Where does "height" occur in the listing? Copy every line that holds it.

- MATERIAL PROVIDED:
____________
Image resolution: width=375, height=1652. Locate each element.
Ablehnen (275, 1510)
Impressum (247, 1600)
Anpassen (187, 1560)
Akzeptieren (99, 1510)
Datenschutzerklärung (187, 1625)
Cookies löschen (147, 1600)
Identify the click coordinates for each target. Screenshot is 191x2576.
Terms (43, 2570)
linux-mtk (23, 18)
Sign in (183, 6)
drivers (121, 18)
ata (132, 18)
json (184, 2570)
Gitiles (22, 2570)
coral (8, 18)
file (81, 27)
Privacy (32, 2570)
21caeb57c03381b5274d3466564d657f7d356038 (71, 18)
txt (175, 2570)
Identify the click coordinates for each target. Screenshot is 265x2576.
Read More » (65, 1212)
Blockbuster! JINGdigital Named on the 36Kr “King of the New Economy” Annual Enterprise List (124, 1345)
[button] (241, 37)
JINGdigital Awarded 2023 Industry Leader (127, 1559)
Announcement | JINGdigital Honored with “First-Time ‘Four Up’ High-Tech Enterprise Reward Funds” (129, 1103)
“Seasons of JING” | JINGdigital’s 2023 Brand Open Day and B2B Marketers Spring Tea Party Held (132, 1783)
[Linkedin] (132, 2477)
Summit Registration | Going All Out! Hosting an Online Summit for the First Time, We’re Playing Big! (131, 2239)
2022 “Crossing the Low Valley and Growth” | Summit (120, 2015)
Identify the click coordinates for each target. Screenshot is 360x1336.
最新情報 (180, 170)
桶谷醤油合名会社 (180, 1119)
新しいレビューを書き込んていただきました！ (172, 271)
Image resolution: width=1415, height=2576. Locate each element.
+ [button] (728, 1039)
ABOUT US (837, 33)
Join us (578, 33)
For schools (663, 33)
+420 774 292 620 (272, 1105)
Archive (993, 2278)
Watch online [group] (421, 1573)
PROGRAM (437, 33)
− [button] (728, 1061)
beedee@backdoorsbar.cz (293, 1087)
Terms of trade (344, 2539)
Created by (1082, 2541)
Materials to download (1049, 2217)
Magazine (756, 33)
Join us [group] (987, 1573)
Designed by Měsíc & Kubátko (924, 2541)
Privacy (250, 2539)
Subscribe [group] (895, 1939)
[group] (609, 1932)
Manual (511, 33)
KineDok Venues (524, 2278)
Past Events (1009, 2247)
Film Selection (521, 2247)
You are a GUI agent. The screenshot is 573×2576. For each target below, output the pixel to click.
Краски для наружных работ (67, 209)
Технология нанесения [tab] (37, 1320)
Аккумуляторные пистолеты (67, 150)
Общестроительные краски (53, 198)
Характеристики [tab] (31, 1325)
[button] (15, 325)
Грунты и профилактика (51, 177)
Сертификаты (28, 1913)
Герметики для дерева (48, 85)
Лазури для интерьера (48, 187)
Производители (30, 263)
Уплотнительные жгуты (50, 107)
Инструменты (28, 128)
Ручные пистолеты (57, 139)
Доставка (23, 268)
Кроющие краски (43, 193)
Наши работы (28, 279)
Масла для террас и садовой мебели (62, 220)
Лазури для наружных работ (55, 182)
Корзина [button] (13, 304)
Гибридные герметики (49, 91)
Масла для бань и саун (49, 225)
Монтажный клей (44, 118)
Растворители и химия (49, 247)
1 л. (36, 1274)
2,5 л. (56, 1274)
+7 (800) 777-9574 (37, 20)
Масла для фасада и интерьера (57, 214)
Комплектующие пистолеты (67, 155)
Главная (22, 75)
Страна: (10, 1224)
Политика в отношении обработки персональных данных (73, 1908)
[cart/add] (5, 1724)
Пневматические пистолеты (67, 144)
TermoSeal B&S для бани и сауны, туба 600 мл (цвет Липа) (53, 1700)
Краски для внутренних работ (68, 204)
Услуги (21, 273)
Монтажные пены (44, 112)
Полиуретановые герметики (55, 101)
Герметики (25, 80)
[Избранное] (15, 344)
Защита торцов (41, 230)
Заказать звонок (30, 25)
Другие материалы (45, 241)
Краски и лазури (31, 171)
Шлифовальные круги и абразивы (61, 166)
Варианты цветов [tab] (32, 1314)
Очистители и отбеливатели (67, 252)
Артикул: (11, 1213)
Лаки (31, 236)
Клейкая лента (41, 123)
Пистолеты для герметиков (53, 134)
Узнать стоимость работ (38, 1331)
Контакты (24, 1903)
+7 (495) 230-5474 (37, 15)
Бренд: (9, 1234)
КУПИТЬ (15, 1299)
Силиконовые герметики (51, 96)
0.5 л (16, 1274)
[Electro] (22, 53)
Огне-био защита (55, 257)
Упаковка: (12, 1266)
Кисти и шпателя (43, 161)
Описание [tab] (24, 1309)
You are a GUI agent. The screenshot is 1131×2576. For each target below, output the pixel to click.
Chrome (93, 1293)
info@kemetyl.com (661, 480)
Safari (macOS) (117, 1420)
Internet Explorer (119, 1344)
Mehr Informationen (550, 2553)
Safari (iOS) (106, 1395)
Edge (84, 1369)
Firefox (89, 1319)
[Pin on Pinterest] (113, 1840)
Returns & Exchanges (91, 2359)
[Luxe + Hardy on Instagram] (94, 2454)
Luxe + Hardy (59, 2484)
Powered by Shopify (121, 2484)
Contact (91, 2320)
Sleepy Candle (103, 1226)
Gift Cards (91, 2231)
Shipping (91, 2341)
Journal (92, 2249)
____________
- EXERCISE OUTPUT:
Image resolution: width=375, height=1652. Locate each element.
Image resolution: width=1415, height=2576. Locate each element.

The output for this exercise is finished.